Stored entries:
________

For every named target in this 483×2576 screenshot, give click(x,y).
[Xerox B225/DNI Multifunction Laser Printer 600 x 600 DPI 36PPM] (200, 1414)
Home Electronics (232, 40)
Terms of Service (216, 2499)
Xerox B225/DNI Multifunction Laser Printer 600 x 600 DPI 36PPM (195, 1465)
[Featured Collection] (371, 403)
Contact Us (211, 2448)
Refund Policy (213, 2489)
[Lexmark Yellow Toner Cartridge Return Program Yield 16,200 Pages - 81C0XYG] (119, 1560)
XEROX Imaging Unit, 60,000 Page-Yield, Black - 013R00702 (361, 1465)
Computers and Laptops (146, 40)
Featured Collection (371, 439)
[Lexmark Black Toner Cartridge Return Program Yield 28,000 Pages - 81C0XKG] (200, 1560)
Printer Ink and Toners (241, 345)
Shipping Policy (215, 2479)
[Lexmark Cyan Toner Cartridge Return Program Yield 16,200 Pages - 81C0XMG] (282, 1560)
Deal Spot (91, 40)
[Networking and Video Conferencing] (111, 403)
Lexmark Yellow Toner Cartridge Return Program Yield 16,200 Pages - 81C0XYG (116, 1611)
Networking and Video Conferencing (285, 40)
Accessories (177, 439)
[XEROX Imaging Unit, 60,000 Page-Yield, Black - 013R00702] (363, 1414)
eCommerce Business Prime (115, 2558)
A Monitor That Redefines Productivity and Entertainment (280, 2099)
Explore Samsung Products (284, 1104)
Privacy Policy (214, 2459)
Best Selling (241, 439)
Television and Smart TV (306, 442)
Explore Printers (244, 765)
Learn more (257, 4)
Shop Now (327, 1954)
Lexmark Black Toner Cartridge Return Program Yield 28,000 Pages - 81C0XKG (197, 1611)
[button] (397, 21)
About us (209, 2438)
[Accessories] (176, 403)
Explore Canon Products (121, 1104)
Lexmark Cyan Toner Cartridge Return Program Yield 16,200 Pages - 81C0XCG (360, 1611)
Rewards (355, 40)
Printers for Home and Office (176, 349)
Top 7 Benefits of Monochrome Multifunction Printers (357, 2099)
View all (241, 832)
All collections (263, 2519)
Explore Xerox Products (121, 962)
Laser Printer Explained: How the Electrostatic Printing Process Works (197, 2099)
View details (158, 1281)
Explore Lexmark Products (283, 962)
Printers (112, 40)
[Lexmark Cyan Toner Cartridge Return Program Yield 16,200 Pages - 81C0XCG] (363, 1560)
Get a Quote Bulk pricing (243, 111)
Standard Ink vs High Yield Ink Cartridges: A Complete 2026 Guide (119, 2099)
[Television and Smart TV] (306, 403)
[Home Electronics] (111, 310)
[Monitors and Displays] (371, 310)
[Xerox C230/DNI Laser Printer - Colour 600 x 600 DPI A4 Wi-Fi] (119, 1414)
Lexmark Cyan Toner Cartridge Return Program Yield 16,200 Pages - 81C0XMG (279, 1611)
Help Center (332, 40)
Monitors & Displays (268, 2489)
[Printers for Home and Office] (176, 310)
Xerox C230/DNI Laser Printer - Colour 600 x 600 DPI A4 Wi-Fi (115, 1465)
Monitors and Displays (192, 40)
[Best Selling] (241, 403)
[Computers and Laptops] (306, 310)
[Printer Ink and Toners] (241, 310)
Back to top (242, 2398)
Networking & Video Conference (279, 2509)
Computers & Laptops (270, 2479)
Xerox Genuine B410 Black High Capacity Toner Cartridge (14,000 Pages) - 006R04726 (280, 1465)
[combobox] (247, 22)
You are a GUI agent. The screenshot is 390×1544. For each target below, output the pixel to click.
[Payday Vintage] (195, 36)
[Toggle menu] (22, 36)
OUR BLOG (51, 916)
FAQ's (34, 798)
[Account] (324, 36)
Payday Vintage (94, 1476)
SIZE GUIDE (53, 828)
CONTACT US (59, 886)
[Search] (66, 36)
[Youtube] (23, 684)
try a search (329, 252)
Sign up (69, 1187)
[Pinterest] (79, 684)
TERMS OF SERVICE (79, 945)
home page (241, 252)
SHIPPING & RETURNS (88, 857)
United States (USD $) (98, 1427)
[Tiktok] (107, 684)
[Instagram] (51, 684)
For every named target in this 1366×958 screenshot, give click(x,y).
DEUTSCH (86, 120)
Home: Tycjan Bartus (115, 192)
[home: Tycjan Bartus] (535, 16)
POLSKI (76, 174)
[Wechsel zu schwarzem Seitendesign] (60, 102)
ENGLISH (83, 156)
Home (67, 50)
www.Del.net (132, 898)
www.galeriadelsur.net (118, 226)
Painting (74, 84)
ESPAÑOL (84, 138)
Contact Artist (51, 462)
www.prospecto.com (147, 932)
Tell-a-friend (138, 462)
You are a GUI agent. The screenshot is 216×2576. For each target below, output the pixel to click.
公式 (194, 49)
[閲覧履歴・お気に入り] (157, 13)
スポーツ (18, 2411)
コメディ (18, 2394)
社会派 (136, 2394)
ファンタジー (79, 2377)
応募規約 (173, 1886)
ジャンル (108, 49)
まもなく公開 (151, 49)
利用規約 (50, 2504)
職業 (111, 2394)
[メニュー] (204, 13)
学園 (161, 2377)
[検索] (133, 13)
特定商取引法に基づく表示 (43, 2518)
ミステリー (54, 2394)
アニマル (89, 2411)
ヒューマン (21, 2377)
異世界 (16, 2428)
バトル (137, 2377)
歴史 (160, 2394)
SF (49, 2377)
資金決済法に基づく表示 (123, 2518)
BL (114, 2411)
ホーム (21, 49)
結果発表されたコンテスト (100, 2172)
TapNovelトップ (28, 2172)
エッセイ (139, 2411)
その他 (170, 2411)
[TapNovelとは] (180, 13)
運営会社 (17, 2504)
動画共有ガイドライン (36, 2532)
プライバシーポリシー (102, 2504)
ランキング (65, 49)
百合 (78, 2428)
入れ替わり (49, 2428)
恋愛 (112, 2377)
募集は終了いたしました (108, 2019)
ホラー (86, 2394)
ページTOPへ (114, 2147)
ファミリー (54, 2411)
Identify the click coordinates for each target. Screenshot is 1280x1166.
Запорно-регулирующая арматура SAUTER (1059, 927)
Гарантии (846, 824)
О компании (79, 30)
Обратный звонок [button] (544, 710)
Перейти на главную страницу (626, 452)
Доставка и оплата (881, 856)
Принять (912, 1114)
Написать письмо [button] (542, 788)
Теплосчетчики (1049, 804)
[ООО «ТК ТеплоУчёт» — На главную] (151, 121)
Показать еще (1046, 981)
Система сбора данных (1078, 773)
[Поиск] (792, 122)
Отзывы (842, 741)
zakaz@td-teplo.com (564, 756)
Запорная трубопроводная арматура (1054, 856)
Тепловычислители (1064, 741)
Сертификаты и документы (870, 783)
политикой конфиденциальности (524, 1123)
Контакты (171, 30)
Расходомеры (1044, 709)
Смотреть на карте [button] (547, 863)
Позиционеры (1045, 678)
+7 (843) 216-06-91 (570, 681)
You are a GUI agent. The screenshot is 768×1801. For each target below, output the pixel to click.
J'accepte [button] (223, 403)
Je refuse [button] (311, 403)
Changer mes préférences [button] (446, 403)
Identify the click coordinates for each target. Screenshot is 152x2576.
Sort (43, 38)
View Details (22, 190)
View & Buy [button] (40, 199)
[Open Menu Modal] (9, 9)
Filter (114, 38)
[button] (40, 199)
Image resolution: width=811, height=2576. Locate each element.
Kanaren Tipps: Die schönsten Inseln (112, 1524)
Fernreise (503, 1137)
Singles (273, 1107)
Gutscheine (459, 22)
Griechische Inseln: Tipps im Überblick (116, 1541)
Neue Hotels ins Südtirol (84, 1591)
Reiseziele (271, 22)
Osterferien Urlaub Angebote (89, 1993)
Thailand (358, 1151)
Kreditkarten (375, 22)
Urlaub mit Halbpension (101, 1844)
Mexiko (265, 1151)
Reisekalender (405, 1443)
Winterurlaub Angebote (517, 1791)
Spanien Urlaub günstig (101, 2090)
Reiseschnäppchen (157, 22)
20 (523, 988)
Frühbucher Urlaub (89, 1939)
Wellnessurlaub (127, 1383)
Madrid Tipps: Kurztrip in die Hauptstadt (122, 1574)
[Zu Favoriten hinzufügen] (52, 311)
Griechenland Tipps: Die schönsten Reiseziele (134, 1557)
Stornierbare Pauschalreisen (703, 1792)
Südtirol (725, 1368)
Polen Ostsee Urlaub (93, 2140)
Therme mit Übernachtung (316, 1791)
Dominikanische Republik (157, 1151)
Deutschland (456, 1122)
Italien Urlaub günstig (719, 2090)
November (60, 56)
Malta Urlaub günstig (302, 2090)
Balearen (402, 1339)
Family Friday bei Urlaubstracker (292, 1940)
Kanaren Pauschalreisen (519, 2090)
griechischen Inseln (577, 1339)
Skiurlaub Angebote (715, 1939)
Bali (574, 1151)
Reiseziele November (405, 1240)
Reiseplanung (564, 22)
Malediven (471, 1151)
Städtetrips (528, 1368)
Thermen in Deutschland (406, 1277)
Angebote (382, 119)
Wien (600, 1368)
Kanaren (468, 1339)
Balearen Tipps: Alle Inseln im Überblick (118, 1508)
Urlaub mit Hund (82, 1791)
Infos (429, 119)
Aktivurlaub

________

● **Your instructions**: From the entries above, return exactly the line containing "Wellnessurlaub (127, 1383)", the line containing "Malediven (471, 1151)", and all lines between, and nothing else.

● **Your response**:
Wellnessurlaub (127, 1383)
Madrid Tipps: Kurztrip in die Hauptstadt (122, 1574)
[Zu Favoriten hinzufügen] (52, 311)
Griechenland Tipps: Die schönsten Reiseziele (134, 1557)
Stornierbare Pauschalreisen (703, 1792)
Südtirol (725, 1368)
Polen Ostsee Urlaub (93, 2140)
Therme mit Übernachtung (316, 1791)
Dominikanische Republik (157, 1151)
Deutschland (456, 1122)
Italien Urlaub günstig (719, 2090)
November (60, 56)
Malta Urlaub günstig (302, 2090)
Balearen (402, 1339)
Family Friday bei Urlaubstracker (292, 1940)
Kanaren Pauschalreisen (519, 2090)
griechischen Inseln (577, 1339)
Skiurlaub Angebote (715, 1939)
Bali (574, 1151)
Reiseziele November (405, 1240)
Reiseplanung (564, 22)
Malediven (471, 1151)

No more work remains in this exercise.